> _DIRECTION 1_: In the forum thread about competing in meets, how old was the oldest competitor at the last track meet DLS describes?
> _DIRECTION 2_: Reproduce the stretch of the forum thread about competing in meets from "Great lifting at" through "at the meet...".

++++ EXTRACT TO READ

Great lifting at a great age and a great weight!
 

DLS

New member
...
If you haven't competed at weight lifting in some form, I encourage you to do so. You'll find everyone from kids to grandparents, every body type imaginable, and everyone else knows what you've been through to get there and treats you with the honor and respect you deserve for putting in the training and showing up at the meet...

Great job stepping up and competing Steve! I can make the exact same statement but apply it to a different venue!

Since last December I've been doing CC and ETK and have made great strides in rehabbing old injuries that have left me on the sidelines for years.

Noting my improvement, my youngest son pressured me (and succeeded) to enter the local "All-Comers" track meets that he participates in. So for the last 6 weeks I've been throwing the discus, shot and javelin with him. What a blast to be active again, and doing something alongside my son! That, and I've set PR's and won my age bracket (masters 50-59) two meets in a row in both the discus and shot!

At the last meet the youngest competitor was a 4 yr-old girl who ran the 100m, 200m and did the long jump. The oldest was a 74 yr-old lady who threw the discus and shot! All types ... all ages ... all levels of ability ... all having a blast!

So like Steve ... I recommend finding a place to compete, it will make all the hard work you do in training all the more meaningful.
 

smathews

New member
Congratulations on a good meet. I competed in two meets in June: a push/pull meet on June 2, and a GS meet on June 30. Both were great experiences. I won my powerlifting meet by default, since I was the only one in my weight class competing as a novice (it was my first meet). I won the GS meet by a coefficient (equivalent of "best lifter"). Both meets were populated by great people, and I learned a lot about lifting, competing, and living well. I don't think you can call yourself an athlete if all you do is train in your gym, on your time, by your standards. At some point, you have to step up to the platform and submit yourself to the scrutiny of your peers.

By the way, my wife has lost over 50 pounds in the last year and a half. Part of her motivation is running 5k's. She has never won (women in their 40's flock to these things- she's part of the largest field of competitors in every race), but she keeps her bibs and t-shirts, and it keeps her motivated to show up and work. Shaving a little time off each race is as good as a medal to her. Without the motivation of competitions, she would just be jogging, and I'd just be lifting in my basement.
 

Steve Freides

New member
By the way, my wife has lost over 50 pounds in the last year and a half. Part of her motivation is running 5k's. She has never won (women in their 40's flock to these things- she's part of the largest field of competitors in every race), but she keeps her bibs and t-shirts, and it keeps her motivated to show up and work. Shaving a little time off each race is as good as a medal to her. Without the motivation of competitions, she would just be jogging, and I'd just be lifting in my basement.
Thank you for the kinds words, and congratulations to both you and your wife.

++++++++
++++ INFORMATION PROVIDED

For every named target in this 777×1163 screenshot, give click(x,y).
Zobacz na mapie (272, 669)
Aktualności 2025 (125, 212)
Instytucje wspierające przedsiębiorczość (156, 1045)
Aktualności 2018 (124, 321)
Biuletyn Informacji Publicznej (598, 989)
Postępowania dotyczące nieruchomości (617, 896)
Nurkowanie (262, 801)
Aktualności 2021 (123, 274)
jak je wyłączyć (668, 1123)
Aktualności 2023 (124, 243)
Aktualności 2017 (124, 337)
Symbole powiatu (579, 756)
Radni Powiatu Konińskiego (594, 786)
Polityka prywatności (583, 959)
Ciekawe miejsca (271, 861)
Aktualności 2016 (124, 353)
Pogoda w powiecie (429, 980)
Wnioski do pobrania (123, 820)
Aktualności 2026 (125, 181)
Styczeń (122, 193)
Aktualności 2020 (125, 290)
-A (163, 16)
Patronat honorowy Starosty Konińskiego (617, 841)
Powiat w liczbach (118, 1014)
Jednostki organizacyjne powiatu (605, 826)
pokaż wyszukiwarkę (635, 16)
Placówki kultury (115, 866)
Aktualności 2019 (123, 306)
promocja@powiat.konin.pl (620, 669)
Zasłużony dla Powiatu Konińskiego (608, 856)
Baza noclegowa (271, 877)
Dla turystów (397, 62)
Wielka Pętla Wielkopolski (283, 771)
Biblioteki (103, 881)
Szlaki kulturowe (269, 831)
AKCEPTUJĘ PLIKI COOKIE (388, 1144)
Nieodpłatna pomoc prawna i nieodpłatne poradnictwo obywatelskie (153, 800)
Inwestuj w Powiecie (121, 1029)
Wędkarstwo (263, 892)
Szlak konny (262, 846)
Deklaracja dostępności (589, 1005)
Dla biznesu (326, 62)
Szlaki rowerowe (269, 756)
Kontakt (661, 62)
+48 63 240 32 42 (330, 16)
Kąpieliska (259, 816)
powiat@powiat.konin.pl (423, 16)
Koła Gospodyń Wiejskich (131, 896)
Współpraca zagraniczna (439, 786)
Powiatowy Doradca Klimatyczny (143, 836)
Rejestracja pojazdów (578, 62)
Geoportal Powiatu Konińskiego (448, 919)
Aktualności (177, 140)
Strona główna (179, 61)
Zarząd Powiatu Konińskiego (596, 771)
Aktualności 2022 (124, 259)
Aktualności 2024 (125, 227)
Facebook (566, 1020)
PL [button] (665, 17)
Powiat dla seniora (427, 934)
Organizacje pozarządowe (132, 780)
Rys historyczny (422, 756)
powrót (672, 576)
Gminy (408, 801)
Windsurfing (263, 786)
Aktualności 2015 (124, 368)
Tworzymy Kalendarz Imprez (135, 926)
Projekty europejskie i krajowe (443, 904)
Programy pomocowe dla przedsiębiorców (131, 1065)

++++++++

> _EXERCISE RESPONSE 1_: She was 74 years old.

> _EXERCISE RESPONSE 2_:
Great lifting at a great age and a great weight!
 

DLS

New member
...
If you haven't competed at weight lifting in some form, I encourage you to do so. You'll find everyone from kids to grandparents, every body type imaginable, and everyone else knows what you've been through to get there and treats you with the honor and respect you deserve for putting in the training and showing up at the meet...